## Your instructions
Lay out the rows from the line with "SERVICES (826, 85)" through the last row as a numbered list, skipping blank lines. Include only those lines, with both ends counted.

Word and element location rows
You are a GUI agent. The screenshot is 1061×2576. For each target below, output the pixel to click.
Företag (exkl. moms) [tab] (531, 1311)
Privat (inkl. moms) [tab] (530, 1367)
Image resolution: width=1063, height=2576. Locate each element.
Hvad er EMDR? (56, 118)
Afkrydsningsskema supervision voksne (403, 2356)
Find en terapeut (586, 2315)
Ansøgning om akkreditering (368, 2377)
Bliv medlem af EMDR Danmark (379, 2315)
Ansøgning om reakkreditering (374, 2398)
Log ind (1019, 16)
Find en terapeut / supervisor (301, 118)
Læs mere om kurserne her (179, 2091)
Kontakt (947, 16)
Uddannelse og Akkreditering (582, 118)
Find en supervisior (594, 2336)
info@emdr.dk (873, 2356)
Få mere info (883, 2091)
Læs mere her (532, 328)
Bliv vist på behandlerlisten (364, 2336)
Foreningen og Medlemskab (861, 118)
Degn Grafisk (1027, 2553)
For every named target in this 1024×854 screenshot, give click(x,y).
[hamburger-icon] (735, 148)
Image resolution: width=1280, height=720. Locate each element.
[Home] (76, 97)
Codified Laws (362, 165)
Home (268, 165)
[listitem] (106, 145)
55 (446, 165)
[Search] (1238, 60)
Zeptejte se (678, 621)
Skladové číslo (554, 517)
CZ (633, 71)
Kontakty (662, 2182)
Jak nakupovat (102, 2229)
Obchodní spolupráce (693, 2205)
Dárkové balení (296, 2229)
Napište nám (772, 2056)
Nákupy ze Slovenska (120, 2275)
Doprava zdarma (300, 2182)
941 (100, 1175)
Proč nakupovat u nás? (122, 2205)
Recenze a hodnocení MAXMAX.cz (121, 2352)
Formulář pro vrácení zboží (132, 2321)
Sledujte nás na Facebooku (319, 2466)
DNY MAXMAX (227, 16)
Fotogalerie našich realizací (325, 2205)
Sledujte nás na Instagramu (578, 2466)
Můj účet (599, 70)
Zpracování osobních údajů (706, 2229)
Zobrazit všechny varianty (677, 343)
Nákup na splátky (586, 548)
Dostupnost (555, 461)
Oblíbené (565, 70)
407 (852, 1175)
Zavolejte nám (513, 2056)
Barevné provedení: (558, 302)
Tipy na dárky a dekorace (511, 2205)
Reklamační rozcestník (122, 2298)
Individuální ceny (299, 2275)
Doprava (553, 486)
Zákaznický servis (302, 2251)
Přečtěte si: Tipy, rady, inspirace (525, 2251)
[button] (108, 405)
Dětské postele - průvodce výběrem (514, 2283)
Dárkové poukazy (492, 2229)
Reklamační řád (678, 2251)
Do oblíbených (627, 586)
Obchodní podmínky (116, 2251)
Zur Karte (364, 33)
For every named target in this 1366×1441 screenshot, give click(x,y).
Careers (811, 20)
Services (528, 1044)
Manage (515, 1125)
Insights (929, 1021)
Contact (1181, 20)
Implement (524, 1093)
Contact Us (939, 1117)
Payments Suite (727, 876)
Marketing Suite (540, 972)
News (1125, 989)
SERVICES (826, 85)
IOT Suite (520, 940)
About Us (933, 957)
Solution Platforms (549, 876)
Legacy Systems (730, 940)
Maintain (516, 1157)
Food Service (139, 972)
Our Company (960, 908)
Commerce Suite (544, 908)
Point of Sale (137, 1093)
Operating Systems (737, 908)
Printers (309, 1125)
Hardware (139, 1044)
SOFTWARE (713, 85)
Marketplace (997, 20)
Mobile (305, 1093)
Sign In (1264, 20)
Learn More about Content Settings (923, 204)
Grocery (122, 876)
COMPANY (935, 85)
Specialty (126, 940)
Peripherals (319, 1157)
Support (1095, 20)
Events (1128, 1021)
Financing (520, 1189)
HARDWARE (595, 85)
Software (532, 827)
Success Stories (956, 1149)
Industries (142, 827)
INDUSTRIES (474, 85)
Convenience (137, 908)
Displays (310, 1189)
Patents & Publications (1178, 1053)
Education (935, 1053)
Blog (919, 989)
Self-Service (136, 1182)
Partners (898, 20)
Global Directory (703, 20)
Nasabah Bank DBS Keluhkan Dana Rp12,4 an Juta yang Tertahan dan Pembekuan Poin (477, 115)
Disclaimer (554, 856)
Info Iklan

## Solution to this task
1. SERVICES (826, 85)
2. IOT Suite (520, 940)
3. About Us (933, 957)
4. Solution Platforms (549, 876)
5. Legacy Systems (730, 940)
6. Maintain (516, 1157)
7. Food Service (139, 972)
8. Our Company (960, 908)
9. Commerce Suite (544, 908)
10. Point of Sale (137, 1093)
11. Operating Systems (737, 908)
12. Printers (309, 1125)
13. Hardware (139, 1044)
14. SOFTWARE (713, 85)
15. Marketplace (997, 20)
16. Mobile (305, 1093)
17. Sign In (1264, 20)
18. Learn More about Content Settings (923, 204)
19. Grocery (122, 876)
20. COMPANY (935, 85)
21. Specialty (126, 940)
22. Peripherals (319, 1157)
23. Support (1095, 20)
24. Events (1128, 1021)
25. Financing (520, 1189)
26. HARDWARE (595, 85)
27. Software (532, 827)
28. Success Stories (956, 1149)
29. Industries (142, 827)
30. INDUSTRIES (474, 85)
31. Convenience (137, 908)
32. Displays (310, 1189)
33. Patents & Publications (1178, 1053)
34. Education (935, 1053)
35. Blog (919, 989)
36. Self-Service (136, 1182)
37. Partners (898, 20)
38. Global Directory (703, 20)
39. Nasabah Bank DBS Keluhkan Dana Rp12,4 an Juta yang Tertahan dan Pembekuan Poin (477, 115)
40. Disclaimer (554, 856)
41. Info Iklan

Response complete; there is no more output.